• To do:
Report the number of lines below in which the word "list" occurs. Nothing else is needed.

◆ ◆ ◆ ◆ ◆

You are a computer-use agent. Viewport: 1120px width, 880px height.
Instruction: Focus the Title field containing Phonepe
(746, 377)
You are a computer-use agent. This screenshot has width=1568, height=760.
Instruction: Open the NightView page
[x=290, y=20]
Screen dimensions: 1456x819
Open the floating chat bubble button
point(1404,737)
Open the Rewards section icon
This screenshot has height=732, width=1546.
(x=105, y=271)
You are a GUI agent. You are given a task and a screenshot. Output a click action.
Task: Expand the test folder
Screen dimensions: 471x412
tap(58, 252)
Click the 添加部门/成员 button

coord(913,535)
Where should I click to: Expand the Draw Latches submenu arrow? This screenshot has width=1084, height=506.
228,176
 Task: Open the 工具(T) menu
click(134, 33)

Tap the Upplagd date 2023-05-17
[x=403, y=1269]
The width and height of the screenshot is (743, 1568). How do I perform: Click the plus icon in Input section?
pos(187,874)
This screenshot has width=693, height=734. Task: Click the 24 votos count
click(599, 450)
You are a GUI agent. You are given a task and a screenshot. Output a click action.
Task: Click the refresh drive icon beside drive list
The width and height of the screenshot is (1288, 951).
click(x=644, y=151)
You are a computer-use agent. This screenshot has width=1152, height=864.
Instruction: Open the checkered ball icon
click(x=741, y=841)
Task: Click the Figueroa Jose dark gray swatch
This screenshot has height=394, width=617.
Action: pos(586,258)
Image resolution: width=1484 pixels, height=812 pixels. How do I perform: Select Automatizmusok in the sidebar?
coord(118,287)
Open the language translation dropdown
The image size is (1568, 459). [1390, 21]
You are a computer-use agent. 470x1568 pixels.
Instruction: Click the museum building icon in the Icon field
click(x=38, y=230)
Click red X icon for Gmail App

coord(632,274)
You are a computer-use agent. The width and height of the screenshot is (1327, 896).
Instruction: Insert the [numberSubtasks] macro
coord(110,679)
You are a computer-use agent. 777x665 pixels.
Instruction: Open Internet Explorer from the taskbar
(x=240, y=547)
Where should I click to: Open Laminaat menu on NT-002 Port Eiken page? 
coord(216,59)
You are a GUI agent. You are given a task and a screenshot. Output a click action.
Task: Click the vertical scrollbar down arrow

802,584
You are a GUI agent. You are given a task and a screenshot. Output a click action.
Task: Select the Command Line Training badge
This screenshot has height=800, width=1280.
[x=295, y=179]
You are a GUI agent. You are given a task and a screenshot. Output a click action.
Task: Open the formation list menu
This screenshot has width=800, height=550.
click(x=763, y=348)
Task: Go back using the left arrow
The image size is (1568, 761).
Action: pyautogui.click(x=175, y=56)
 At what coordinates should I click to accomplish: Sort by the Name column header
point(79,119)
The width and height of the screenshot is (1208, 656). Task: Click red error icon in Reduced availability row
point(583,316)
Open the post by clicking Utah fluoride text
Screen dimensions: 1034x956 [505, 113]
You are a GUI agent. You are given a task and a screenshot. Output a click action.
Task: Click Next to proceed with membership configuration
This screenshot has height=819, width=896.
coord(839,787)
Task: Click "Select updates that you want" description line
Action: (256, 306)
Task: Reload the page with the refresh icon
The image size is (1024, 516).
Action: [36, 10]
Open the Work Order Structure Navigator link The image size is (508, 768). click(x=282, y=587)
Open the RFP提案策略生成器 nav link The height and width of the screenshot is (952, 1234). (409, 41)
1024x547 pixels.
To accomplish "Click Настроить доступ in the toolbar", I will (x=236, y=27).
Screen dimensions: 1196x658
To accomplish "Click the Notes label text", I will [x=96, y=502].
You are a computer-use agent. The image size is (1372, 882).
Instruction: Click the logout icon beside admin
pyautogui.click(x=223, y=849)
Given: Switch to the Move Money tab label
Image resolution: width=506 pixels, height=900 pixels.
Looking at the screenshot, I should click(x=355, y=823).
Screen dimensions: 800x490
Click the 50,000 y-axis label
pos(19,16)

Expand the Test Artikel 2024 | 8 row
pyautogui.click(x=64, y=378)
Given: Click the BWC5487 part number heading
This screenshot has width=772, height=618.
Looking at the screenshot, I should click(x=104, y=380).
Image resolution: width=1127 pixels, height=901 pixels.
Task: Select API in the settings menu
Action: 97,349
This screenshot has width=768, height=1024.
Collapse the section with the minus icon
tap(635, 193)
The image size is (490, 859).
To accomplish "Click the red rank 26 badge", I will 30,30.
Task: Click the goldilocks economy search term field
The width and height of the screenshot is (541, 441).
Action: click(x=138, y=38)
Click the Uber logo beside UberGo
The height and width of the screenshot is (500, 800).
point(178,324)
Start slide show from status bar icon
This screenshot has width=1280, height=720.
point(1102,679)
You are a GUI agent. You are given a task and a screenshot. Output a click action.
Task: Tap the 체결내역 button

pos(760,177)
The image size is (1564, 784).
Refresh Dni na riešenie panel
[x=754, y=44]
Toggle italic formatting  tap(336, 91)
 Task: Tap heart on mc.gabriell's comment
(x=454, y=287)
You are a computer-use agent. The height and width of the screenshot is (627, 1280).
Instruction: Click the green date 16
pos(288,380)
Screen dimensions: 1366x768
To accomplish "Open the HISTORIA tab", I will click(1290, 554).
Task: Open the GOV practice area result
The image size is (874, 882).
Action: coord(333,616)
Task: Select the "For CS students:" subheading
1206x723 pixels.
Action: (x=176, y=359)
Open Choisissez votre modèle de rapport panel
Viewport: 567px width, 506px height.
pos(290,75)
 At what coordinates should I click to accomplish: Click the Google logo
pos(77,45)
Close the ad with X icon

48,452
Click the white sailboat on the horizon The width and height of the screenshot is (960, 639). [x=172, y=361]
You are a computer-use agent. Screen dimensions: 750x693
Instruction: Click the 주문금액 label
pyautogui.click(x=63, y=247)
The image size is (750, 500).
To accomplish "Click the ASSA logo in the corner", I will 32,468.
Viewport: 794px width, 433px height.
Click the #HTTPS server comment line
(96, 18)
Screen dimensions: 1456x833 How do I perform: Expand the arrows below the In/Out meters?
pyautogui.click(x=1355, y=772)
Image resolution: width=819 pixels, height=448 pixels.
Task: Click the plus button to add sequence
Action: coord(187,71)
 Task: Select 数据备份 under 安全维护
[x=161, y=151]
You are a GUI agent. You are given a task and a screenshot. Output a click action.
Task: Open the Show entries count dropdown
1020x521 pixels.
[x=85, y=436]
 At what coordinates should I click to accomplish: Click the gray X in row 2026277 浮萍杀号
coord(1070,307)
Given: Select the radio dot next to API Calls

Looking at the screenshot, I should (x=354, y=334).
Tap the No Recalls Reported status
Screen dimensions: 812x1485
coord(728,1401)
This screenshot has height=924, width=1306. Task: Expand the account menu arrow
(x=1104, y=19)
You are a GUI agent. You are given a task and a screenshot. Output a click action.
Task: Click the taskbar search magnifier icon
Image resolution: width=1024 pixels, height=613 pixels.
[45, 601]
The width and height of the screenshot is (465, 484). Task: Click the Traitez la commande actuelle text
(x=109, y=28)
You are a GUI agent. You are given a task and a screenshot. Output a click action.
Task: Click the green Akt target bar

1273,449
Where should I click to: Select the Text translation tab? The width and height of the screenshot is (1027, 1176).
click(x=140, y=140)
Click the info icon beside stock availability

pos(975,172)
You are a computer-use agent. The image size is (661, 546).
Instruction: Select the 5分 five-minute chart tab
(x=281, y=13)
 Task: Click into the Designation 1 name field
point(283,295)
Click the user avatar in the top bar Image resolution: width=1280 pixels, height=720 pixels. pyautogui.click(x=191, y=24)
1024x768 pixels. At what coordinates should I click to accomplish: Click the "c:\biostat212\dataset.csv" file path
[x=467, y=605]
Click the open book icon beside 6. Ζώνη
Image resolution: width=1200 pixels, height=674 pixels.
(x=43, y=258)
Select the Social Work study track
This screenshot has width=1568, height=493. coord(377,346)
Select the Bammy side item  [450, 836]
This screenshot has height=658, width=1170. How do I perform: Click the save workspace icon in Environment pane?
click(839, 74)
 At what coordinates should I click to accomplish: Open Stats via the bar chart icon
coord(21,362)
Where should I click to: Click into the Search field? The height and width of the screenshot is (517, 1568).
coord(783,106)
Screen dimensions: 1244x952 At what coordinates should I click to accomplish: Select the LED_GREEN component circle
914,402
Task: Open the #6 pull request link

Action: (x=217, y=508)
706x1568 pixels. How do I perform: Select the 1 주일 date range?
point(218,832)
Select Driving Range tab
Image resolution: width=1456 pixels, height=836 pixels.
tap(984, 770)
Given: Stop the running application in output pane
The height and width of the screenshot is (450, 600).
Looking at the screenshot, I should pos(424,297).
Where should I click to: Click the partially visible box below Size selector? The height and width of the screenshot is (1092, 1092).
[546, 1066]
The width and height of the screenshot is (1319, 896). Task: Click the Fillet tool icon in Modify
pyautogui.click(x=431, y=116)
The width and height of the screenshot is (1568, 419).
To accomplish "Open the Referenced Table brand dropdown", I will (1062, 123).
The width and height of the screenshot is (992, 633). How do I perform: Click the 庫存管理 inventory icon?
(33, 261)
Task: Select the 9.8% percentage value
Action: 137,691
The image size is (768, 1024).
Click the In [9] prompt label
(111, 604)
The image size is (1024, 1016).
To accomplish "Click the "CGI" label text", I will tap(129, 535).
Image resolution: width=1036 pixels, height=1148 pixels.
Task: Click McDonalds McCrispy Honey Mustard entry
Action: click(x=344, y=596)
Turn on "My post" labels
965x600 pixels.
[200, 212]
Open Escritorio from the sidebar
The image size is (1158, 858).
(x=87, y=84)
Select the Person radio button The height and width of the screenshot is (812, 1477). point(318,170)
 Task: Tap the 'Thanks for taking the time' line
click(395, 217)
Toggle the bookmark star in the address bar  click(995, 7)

◆ ◆ ◆ ◆ ◆

• Your solution:
2